"What was the contribution of phonetics to automatic speech recognition?"
This question was posed by a prominent researcher of the latter
field in a recent conference. The fact is that current speech recognizers
make use of practically no phonetic knowledge. In the early experiments
with speech recognition there were attempts to create knowledge-based
systems, but statistical methods soon took over. The efficiency
of these is rooted in the fact that their parameters can be automatically
optimized on huge training databases. But the price is that the
optimization requires a very simple mathematical model - usually
based on unrealistic or oversimplistic assumptions. Statistical
methods, however, do not automatically exclude the incorporation
of phonetic or speech perception knowledge. These can be taken into
consideration when designing the structure of the model (which leads
to the so-called inductive bias). The currently most popular modeling
technique, Hidden Markov Modeling has several incorrect simplifying
assumptions regarding the information coding nature of speech.

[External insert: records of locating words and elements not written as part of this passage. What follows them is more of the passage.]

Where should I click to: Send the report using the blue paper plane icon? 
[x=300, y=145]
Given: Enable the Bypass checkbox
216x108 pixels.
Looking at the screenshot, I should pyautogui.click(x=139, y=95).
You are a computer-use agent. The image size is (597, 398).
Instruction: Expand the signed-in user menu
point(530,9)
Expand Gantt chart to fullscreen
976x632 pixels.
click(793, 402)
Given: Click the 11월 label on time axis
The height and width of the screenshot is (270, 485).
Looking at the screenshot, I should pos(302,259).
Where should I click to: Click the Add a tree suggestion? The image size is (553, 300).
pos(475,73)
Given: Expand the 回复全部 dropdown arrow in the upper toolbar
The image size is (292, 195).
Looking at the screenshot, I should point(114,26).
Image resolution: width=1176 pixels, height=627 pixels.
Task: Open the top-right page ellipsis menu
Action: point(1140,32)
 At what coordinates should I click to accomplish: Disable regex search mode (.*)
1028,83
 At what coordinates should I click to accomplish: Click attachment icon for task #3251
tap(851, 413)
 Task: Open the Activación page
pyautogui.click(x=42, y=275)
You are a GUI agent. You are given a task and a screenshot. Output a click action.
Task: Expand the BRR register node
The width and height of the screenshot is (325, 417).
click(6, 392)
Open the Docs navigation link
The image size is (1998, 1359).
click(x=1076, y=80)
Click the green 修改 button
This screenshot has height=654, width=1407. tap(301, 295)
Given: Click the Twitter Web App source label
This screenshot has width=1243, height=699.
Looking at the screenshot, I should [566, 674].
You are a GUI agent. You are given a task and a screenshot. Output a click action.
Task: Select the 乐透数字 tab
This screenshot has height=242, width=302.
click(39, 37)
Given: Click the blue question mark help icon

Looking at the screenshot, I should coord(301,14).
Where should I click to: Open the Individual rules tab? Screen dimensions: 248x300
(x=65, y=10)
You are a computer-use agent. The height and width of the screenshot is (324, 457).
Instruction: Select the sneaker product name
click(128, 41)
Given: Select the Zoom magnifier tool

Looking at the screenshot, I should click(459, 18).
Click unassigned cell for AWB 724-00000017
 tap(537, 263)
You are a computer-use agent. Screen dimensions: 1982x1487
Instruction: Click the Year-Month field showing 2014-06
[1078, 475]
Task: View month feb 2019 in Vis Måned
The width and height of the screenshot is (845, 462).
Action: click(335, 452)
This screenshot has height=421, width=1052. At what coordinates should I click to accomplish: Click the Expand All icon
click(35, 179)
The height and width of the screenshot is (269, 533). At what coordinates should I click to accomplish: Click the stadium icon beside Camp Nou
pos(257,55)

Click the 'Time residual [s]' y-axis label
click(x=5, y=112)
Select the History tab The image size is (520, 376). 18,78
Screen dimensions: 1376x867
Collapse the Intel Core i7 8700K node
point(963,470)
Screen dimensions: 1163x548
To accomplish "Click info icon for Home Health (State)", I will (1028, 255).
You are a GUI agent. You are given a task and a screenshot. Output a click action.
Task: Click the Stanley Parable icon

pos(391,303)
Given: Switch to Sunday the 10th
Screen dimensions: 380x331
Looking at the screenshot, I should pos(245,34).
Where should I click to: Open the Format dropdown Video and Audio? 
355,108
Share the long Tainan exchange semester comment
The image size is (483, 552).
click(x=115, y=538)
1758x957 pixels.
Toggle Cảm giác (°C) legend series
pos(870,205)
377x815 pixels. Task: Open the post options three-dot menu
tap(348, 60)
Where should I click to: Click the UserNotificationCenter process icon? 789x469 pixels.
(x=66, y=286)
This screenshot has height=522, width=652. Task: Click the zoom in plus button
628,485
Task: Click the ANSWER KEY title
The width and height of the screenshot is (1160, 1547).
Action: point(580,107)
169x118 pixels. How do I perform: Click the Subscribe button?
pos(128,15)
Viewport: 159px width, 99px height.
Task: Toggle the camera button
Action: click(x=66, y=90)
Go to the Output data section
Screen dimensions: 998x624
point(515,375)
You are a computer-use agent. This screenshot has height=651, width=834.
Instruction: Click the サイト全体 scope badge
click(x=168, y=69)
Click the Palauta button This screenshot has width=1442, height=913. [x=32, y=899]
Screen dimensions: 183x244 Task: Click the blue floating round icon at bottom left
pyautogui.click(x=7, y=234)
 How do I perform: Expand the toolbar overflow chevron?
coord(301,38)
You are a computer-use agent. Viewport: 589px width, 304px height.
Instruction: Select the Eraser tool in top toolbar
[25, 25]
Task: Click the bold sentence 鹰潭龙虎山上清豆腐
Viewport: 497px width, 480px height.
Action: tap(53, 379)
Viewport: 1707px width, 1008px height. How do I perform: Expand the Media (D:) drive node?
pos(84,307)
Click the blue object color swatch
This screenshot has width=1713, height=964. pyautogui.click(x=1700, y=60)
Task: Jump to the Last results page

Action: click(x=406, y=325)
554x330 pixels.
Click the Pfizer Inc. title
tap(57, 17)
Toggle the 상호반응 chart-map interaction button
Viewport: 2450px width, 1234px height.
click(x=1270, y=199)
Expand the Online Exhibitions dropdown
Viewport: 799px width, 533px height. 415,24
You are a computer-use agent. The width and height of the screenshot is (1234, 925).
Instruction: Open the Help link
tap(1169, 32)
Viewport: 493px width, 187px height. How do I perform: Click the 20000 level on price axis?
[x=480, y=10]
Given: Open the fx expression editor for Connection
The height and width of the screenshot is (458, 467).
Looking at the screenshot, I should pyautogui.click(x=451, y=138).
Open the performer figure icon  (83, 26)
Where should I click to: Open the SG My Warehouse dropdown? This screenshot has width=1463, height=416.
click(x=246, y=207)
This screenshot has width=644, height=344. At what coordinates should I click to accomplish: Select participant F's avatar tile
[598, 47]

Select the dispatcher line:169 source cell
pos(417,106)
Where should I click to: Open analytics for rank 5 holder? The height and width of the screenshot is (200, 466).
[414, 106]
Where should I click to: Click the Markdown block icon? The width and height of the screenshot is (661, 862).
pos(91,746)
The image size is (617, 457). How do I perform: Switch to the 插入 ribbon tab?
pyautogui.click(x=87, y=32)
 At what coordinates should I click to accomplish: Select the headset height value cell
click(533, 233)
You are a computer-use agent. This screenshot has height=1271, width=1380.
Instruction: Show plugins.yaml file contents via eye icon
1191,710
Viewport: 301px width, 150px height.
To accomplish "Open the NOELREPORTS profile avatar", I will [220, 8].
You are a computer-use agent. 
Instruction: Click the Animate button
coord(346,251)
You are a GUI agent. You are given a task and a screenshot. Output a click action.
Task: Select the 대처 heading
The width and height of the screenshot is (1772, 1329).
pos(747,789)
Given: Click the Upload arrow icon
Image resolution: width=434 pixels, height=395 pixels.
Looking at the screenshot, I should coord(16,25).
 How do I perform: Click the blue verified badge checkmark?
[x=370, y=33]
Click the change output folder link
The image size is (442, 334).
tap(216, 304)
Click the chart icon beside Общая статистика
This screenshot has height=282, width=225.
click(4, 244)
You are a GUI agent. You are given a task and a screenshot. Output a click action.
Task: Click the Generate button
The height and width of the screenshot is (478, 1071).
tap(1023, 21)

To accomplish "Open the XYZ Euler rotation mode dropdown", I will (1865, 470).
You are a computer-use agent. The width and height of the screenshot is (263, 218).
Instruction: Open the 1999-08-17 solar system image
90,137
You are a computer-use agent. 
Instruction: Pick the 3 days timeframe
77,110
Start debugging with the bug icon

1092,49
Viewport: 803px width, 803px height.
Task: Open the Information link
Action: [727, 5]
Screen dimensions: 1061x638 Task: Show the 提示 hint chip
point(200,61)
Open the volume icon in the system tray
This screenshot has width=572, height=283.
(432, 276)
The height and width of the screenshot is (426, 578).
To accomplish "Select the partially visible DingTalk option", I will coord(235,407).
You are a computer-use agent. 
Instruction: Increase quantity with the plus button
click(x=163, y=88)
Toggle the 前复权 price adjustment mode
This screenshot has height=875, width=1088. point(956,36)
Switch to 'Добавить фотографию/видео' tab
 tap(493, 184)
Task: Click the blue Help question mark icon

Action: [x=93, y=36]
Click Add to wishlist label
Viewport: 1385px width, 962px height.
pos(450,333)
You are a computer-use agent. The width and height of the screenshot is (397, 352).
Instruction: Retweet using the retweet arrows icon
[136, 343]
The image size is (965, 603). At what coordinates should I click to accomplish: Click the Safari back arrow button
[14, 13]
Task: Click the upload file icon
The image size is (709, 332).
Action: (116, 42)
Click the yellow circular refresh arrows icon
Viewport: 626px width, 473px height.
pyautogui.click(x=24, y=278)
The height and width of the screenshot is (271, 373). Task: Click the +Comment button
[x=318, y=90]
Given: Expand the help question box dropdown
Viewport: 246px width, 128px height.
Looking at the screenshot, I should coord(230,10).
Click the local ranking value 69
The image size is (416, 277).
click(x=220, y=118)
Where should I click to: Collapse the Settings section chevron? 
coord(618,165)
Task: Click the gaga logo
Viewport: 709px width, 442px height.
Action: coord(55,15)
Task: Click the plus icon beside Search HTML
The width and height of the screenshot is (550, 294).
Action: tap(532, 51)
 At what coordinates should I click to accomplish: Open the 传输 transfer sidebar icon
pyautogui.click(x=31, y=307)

Some
of these restrictions can be alleviated by using the so-called segment-based
models. The OASIS recognizer developed at our institute is also
segment-based and, in accordance with the literature, we have also
found that these models indeed give a better representation of phones
than the traditional HMM technique. Moreover, the discriminative
modeling scheme applied in our system provides an easy way of integrating
higher-level (statistical) linguistic knowledge sources into the
recognition process. In our paper we present the current structure
the OASIS system, and examine what possibilities this scheme provides
for the integration of linguistic knowledge sources.